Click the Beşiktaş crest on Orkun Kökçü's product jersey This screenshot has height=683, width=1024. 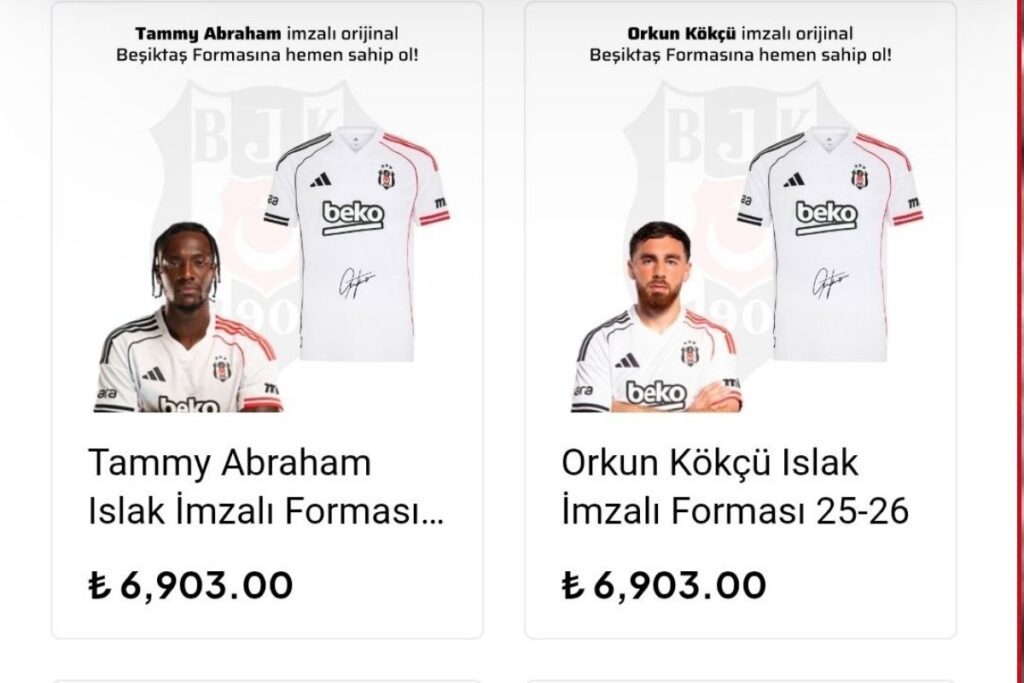pos(859,177)
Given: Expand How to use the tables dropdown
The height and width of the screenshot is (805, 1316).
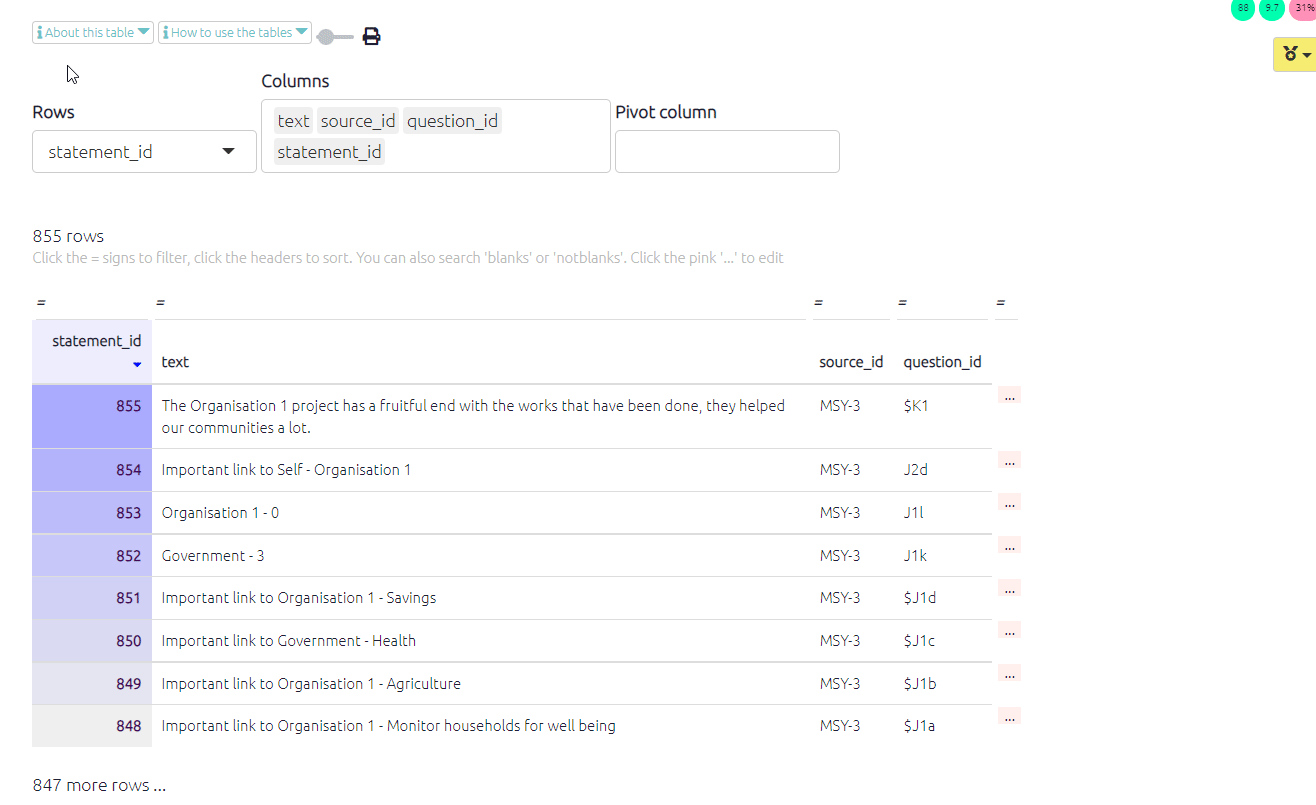Looking at the screenshot, I should point(235,33).

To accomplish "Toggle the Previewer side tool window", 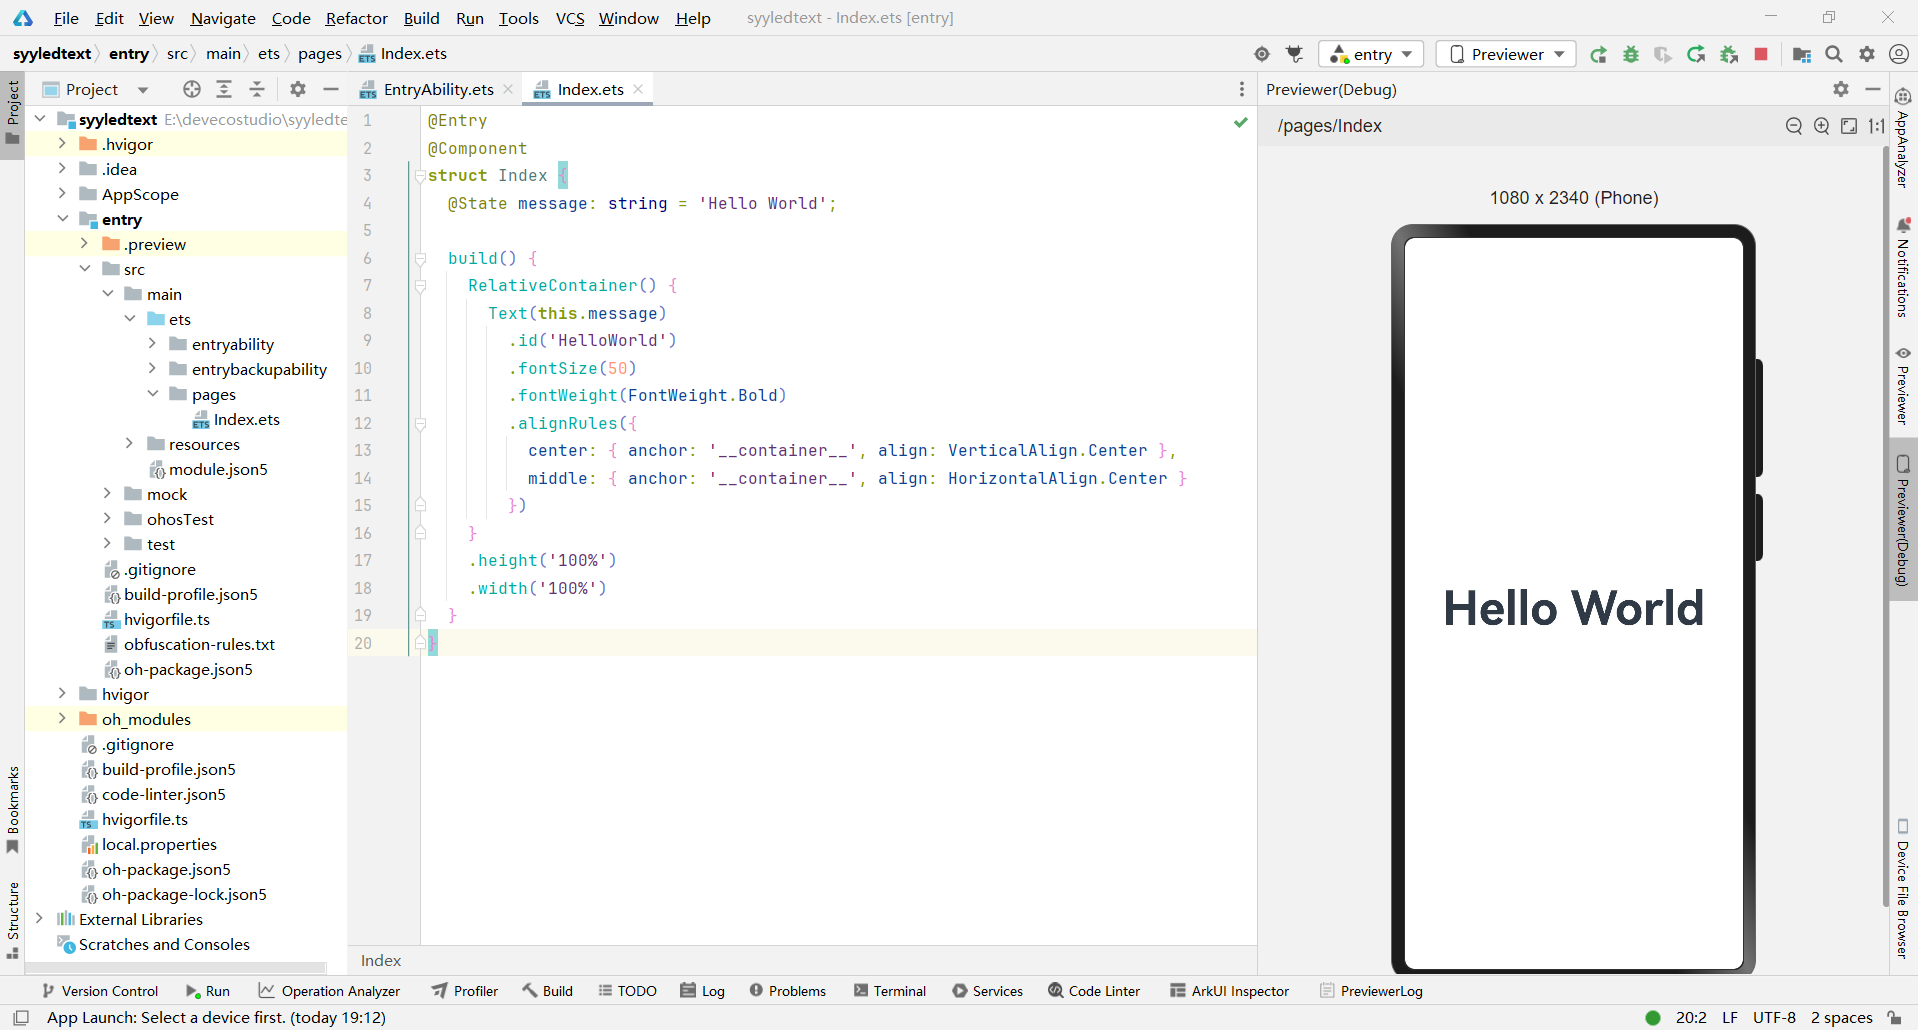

......

◆ Exercise description: Emit the lines of the data above from the one containing "Given: Expand How to use the tables dropdown" through its final line, both endpoints included. Pictures do not belong in the output.

◆ Answer to the exercise:
Given: Expand How to use the tables dropdown
The height and width of the screenshot is (805, 1316).
Looking at the screenshot, I should point(235,33).

To accomplish "Toggle the Previewer side tool window", 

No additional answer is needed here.